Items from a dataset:

····················

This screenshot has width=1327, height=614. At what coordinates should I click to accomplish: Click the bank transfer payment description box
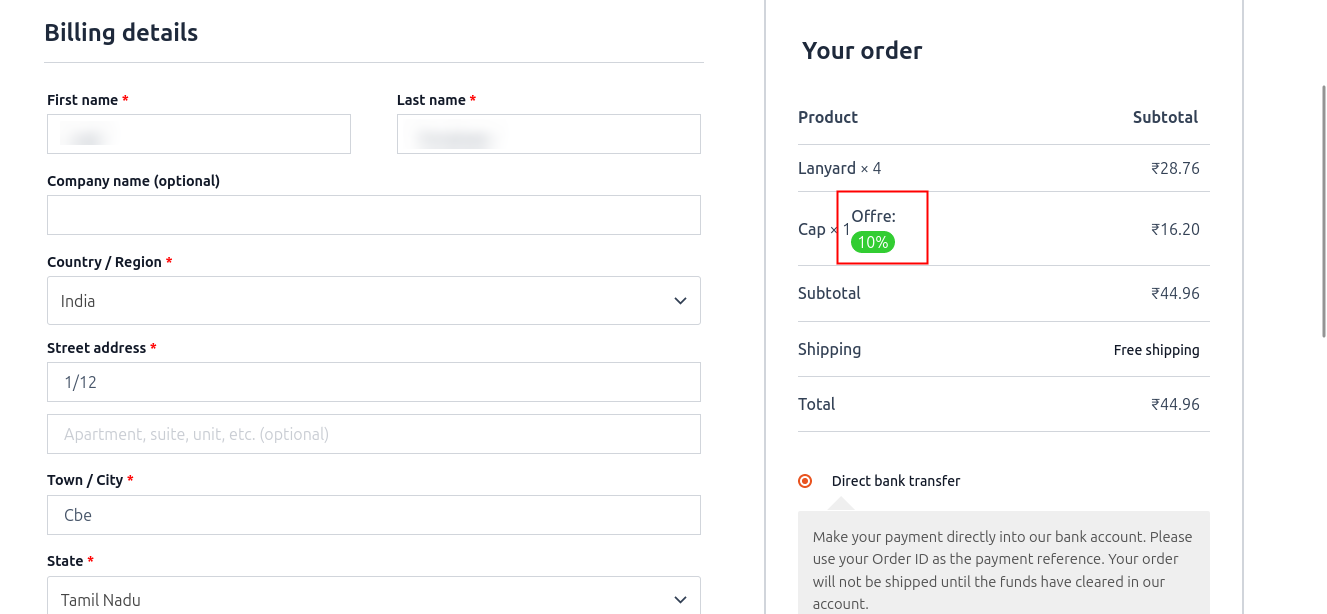1003,570
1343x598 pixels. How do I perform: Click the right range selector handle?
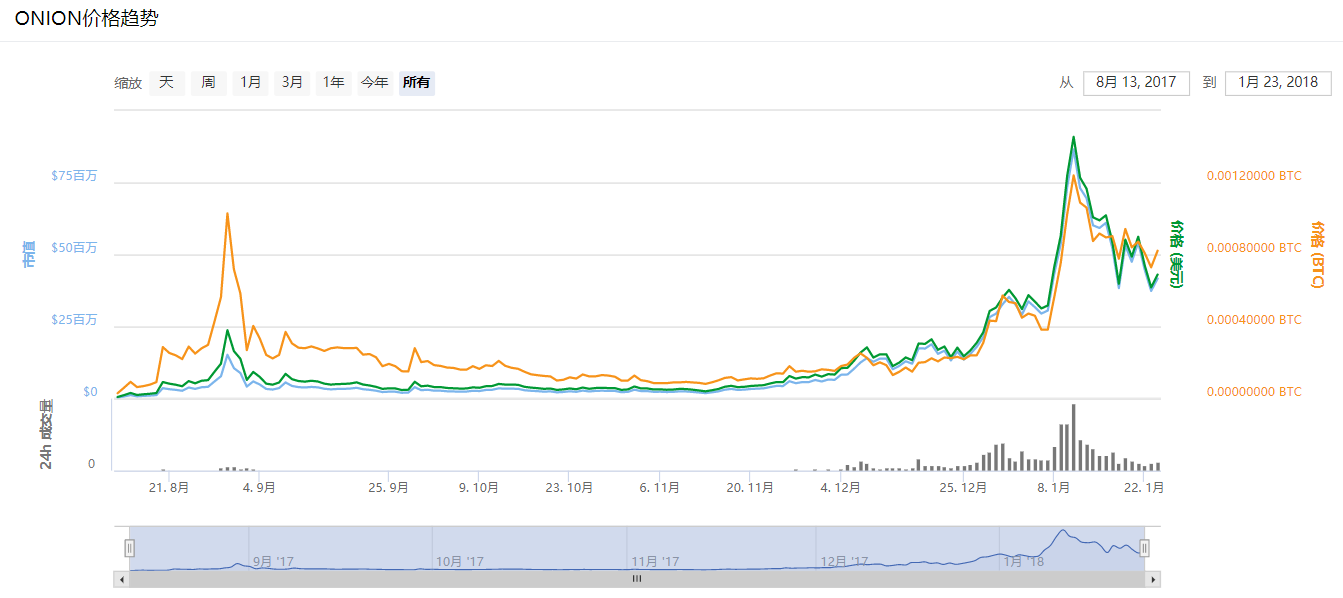coord(1143,547)
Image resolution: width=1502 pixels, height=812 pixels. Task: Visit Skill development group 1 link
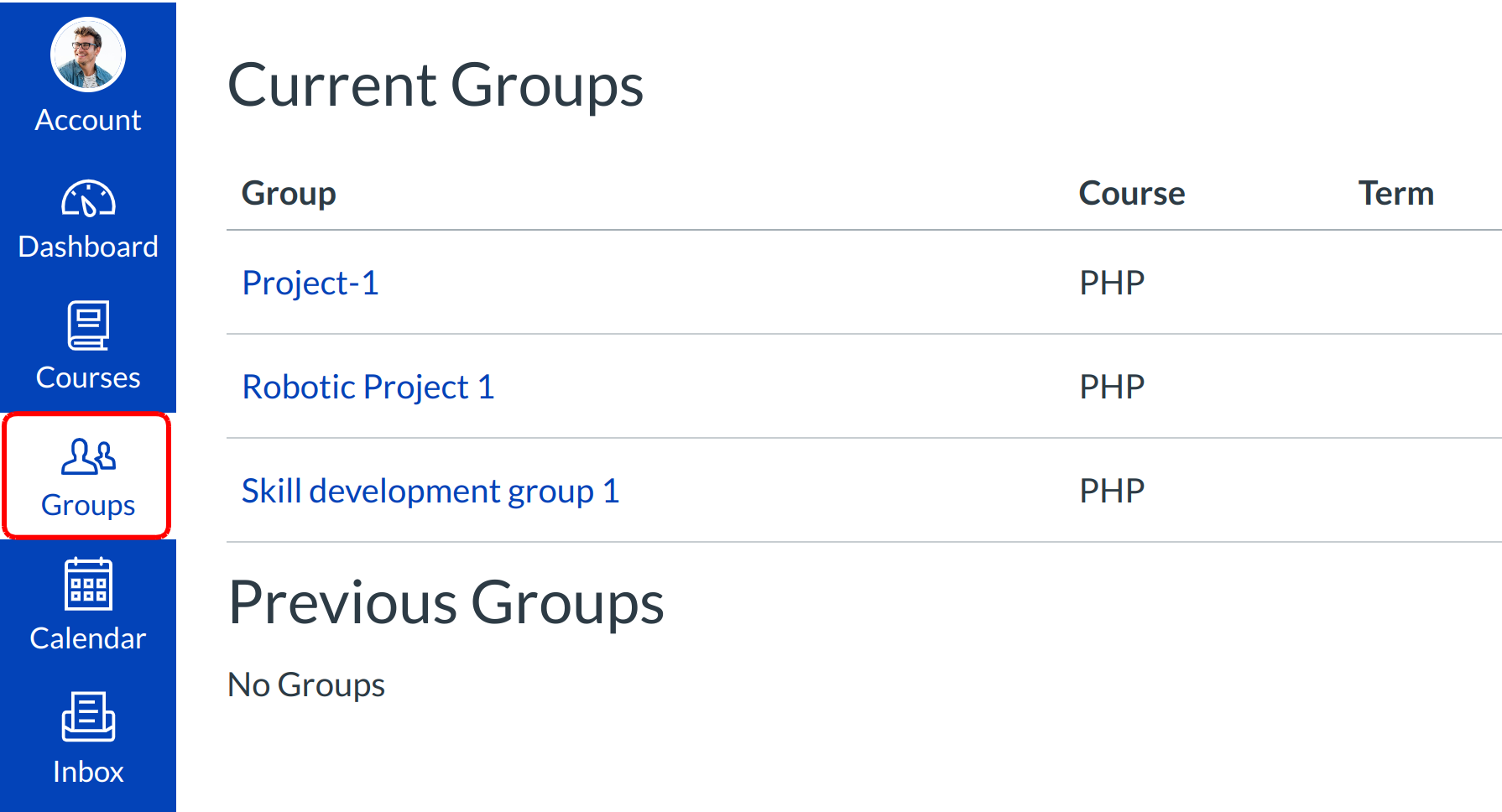click(430, 491)
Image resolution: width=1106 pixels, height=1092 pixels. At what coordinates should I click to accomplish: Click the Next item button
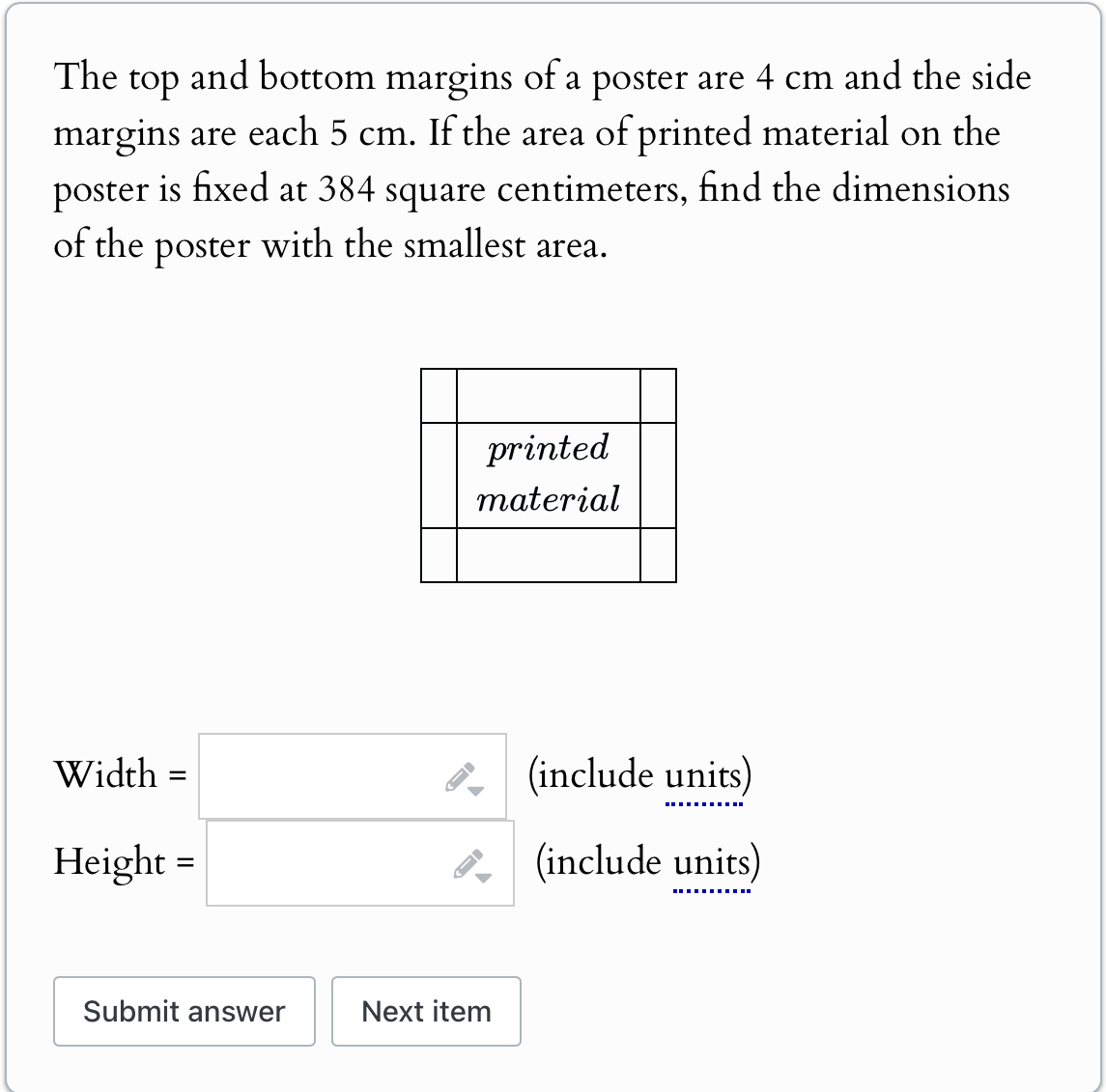pos(426,1011)
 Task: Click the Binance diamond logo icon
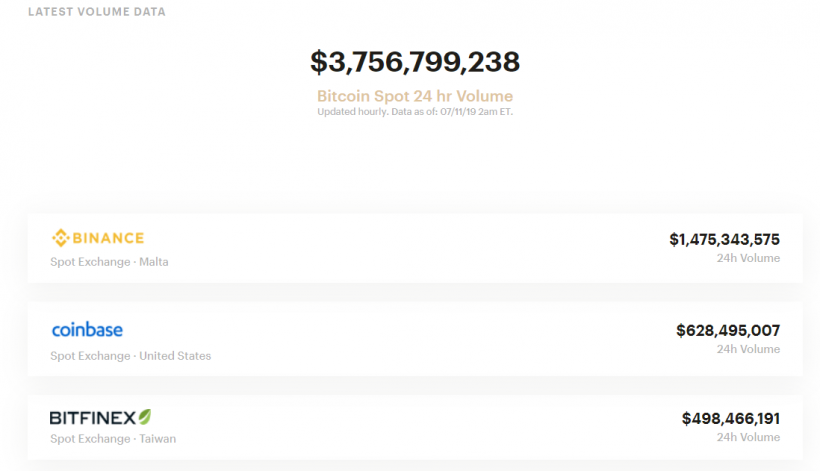[59, 238]
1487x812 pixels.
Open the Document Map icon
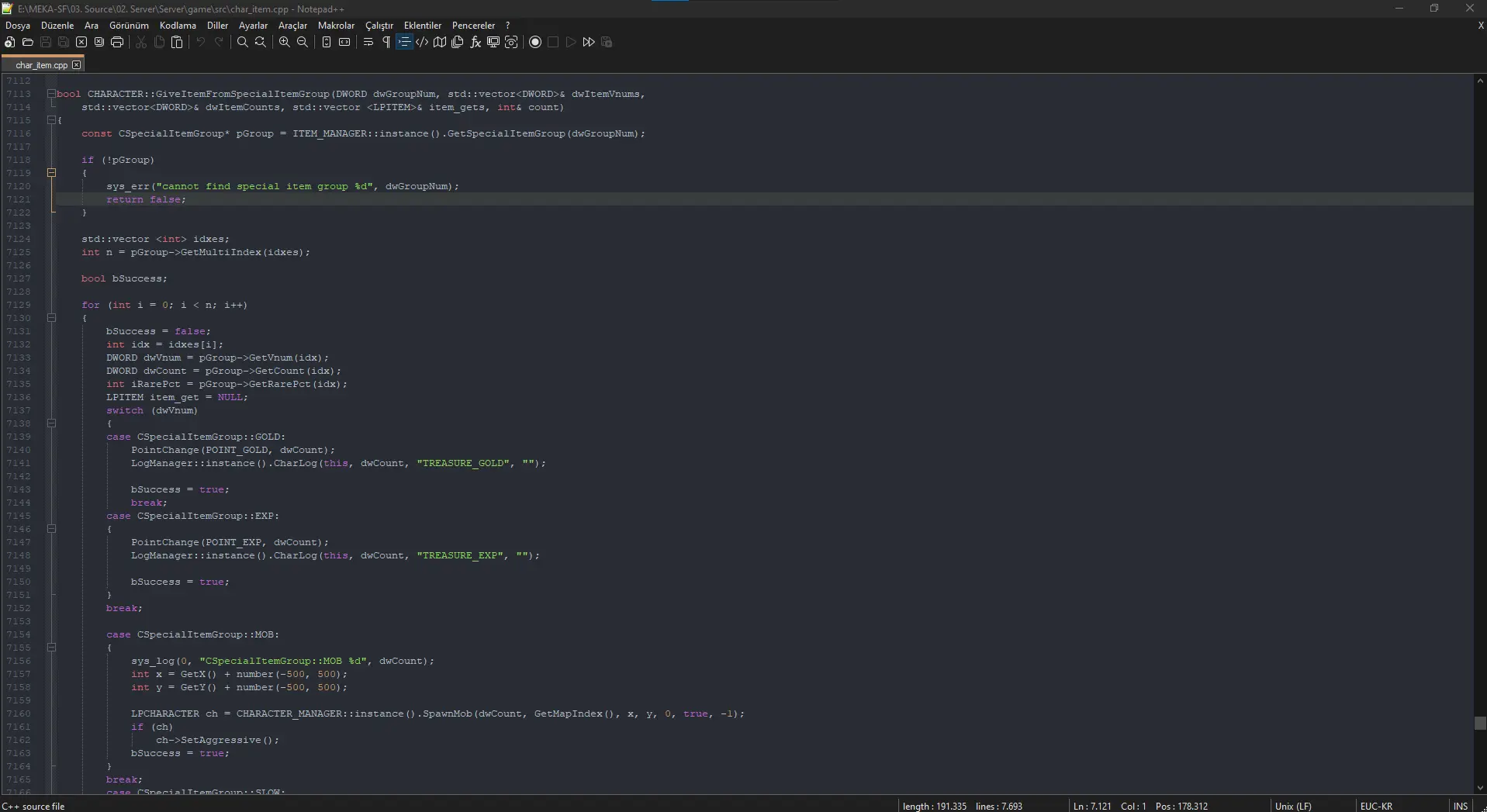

····················

WHAT THIS TASK INVOLVES: Every record above needs to be repeated exactly; pictures are to be left out.

RESULT FOR THIS EXERCISE:
This screenshot has width=1327, height=614. At what coordinates should I click to accomplish: Click the bank transfer payment description box
1003,570
1343x598 pixels. How do I perform: Click the right range selector handle?
coord(1143,547)
Image resolution: width=1502 pixels, height=812 pixels. Task: Visit Skill development group 1 link
click(430, 491)
Image resolution: width=1106 pixels, height=1092 pixels. At what coordinates should I click to accomplish: Click the Next item button
pos(426,1011)
 Task: Click the Binance diamond logo icon
[59, 238]
1487x812 pixels.
Open the Document Map icon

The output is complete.